Show that there are not retractions $r:X \to A$ when $X=S^1 \times D^2$ and $A$ is the circle shown in the following picture 

I'm reading a solution for this which I don't really understand. The parts I'm not figuring out are first why is $A \approx S^1$? The second part is that if I accept the fact that $A \approx S^1$, then $\pi_1(S^1 \times D^2)=\pi_1(A)=\Bbb Z$ and so if we have a retraction the map $\iota_*:\pi_1(A) \to \pi_1(S^1 \times D^2)$ is an injection by Hatcher's proposition $1.17$. Now it's stated that

However, the map $\iota_*:\pi_1(A) \to \pi_1(S^1 \times D^2)$ is actually trivial, not injective. This is because $\iota_*$ maps a loop that goes around $A$ once to a loop that goes around the $S^1$ part of $X$ once and then goes around the $S^1$ part of $X$ in the opposite direction, which is homotopic to not looping around anything. So the generator of $\pi_1(A)$ gets sent to $0$, and $\iota_*$ can’t possibly be injective.

What is meant by a trivial map here? Evertyhing gets send to $0$? And where is this conclusion drawn that

$\iota_*$ maps a loop that goes around $A$ once to a loop that goes around the $S^1$ part of $X$ once and then goes around the $S^1$ part of $X$ in the opposite direction.

 A: There are a few ways to show this, first lies in the fact that your "circle" $A$ can be contracted by pulling the two ends of $A$ through each other and so every loop of $\pi_1(A)$ under $\iota_*$ gets mapped to a loop homotopic to the trivial loop. Another one in the fact that if you take a generating loop of $\pi_1(A)$ and map it under $\iota_*$ it will first go around the $S^1$ factor of $X$ and then it'll go around the same factor, but in the opposite direction i.e. it's homotopic to the loop that "doesn't do anything".

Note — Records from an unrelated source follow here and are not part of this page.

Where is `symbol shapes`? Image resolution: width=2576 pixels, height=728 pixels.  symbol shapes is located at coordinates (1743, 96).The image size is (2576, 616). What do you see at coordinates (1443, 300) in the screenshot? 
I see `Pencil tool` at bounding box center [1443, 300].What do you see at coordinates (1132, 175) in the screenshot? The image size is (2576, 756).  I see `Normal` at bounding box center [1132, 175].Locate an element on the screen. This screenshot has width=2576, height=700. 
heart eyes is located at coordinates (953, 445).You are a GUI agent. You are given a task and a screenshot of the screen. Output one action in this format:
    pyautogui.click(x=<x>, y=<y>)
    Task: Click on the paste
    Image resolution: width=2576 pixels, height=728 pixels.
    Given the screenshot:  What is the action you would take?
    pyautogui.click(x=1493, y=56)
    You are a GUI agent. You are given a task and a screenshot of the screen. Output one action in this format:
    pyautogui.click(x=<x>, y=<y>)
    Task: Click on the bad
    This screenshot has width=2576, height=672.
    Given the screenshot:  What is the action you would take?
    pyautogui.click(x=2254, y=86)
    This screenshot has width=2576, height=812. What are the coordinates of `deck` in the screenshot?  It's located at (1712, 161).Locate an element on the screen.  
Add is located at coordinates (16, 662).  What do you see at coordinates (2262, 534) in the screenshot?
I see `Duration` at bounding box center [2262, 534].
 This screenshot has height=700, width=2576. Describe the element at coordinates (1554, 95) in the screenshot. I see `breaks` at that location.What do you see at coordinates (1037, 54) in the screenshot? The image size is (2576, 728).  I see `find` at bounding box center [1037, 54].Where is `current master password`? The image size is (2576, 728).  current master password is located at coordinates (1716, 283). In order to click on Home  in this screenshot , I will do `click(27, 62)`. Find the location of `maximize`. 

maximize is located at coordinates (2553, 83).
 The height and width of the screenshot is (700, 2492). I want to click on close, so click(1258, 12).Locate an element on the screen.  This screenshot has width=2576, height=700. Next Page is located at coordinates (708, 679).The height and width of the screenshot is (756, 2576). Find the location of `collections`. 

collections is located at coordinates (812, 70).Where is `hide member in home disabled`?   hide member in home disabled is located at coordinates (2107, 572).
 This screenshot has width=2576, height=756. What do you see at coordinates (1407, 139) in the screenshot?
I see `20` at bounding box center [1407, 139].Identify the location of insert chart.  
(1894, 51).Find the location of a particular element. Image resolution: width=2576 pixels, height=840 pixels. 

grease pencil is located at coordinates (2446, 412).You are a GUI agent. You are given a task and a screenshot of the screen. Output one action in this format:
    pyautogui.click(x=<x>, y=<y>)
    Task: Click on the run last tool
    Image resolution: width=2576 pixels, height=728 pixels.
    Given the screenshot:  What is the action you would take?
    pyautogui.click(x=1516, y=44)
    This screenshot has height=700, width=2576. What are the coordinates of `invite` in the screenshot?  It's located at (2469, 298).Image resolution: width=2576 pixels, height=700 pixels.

Suppose that there exists a retraction $r :X \to A$, then the induced map $\iota_*:\pi_1(A) \to \pi_1(X)$ is injective. As $S^1 \times D^2$ is path-connected we have that $\pi_1(S^1 \times D^2)=\pi_1(S^1) \times \pi_1(D^2)$ and since $D^2$ is contractible you'll end up with $\pi_1(X) \cong \Bbb Z$. Also as $A \approx S^1$ you'll have that $\pi_1(A) \cong \Bbb Z$.
Now as assumed the map $\iota_*$ should be injective, but since it maps the homotopy class of any generating loop in $\pi_1(A)$ to a homotopy class of loop in $\pi_1(X)$ that is homotopic to a trivial loop the map $\iota_*$ is actually the trivial map thusfore not injective implying that no retraction $r:X \to A$ exists.

"And where is this conclusion drawn that"

$\iota_*$ maps a loop that goes around $A$ once to a loop that goes around the $S^1$ part of $X$ once and then goes around the $S^1$ part of $X$ in the opposite direction.

I don't have the reputation to post images here, but here is a link to a sketch which should give you the intuition. Imagine your loops starts at the red point on $A$ and traverses up to the blue point. After the blue point the loop will start to traverse in the reverse direction and "undoes" what it previously did.